Just because people don’t see a mental illness, doesn’t mean it’s not there, Seyfried added.

“If you can treat it, you treat it. I had pretty bad health anxiety that came from the OCD and thought I had a tumor in my brain. I had an MRI, and the neurologist referred me to a psychiatrist. As I get older, the compulsive thoughts and fears have diminished a lot. Knowing that a lot of my fears are not reality-based really helps,” she told the magazine.

Related: Family helps boy cope with perfectionist disorder

OCD affects about 1 percent of the U.S. adult population, or more than 2 million people, according to the National Institute of Mental Health.

Sufferers have uncontrollable, intrusive thoughts and engage in behaviors they feel the overwhelming urge to repeat over and over, which can interfere with all aspects of their life, it notes.

[Stored data entries]
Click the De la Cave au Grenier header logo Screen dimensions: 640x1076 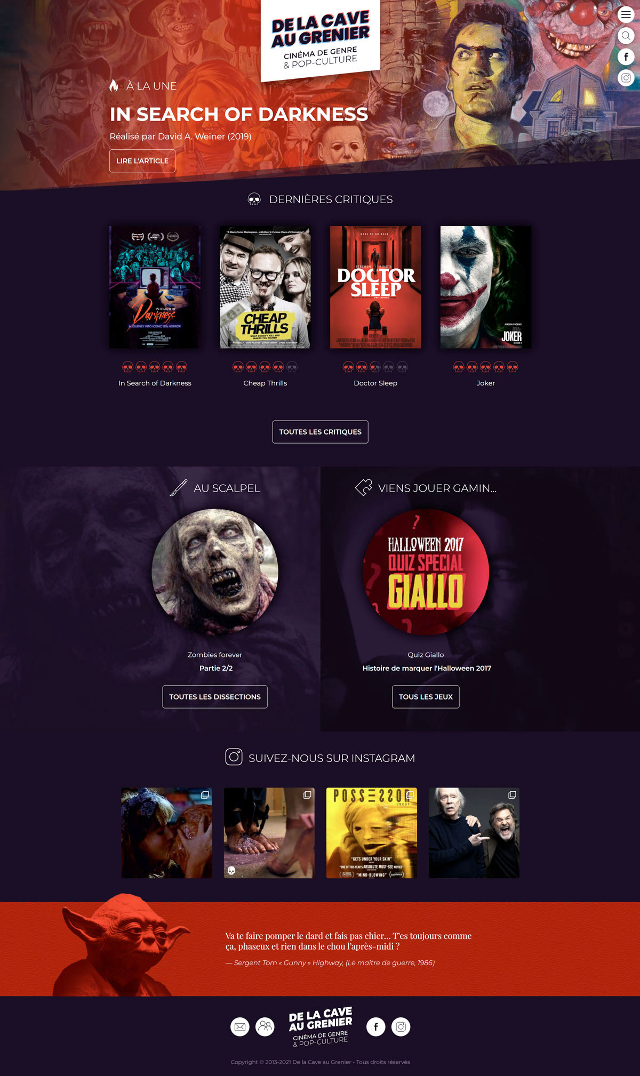click(321, 39)
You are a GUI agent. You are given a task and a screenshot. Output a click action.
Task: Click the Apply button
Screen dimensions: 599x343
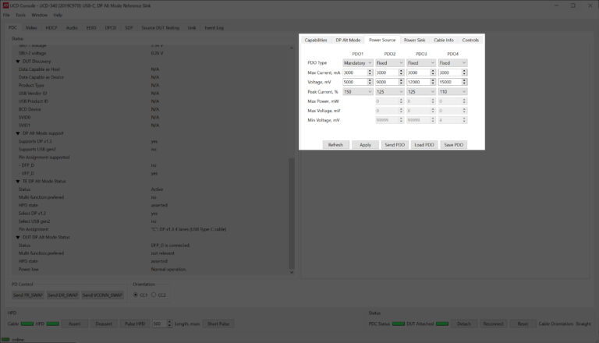(365, 145)
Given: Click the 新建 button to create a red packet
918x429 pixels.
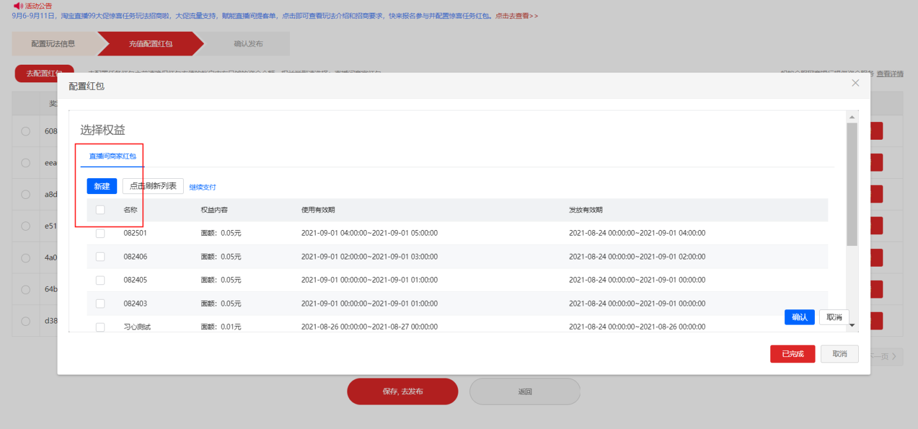Looking at the screenshot, I should click(101, 186).

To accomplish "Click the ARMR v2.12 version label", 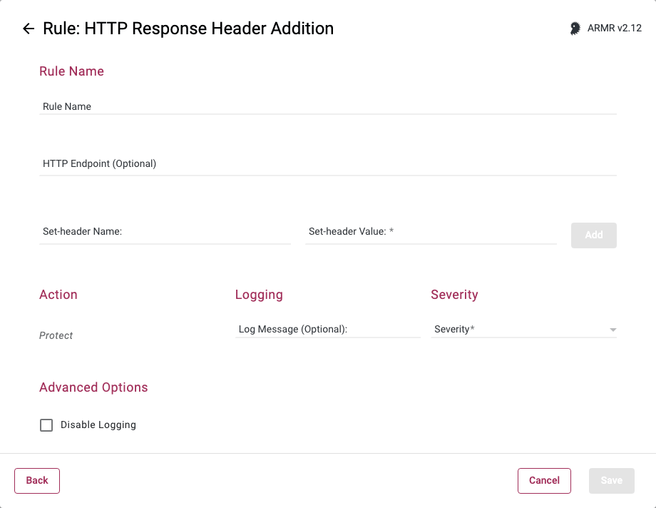I will click(615, 29).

**SET OF TASKS**
1. Do these statements agree with the passage about OCD? (a) Seyfried's neurologist referred her to a psychiatrist. (b) Seyfried says her compulsive thoughts and fears have grown stronger as she gets older. (c) The National Institute of Mental Health puts OCD at about 1 percent of the U.S. adult population. Answer yes or no for each, quoting the deciding words.
2. Write what comes next in the passage about OCD, picking up after its final sentence.

**EXERCISE RESPONSES**
1.
(a) Yes: "the neurologist referred me to a psychiatrist"
(b) No: "As I get older, the compulsive thoughts and fears have diminished a lot."
(c) Yes: "OCD affects about 1 percent of the U.S. adult population"

2.
You may think of someone with OCD as being overly — almost comically — concerned about organization or cleanliness, but the disorder causes real anxiety and fear. OCD sufferers can’t control their behaviors and don’t feel pleasure doing them, the National Institute of Mental Health says. Their time-consuming rituals can take up a chunk of their day.

Related: Girl, 13, learns to 'just breathe' after sudden OCD, panic attacks

It’s also not always about germs or organization. People with OCD may fear for their safety and repeatedly check on things, like seeing if the door is locked or that the oven is off. They may feel the need to count things or activities. They may also experience tics such as eye blinking, shoulder shrugging or throat clearing.

Medication and psychotherapy can usually help.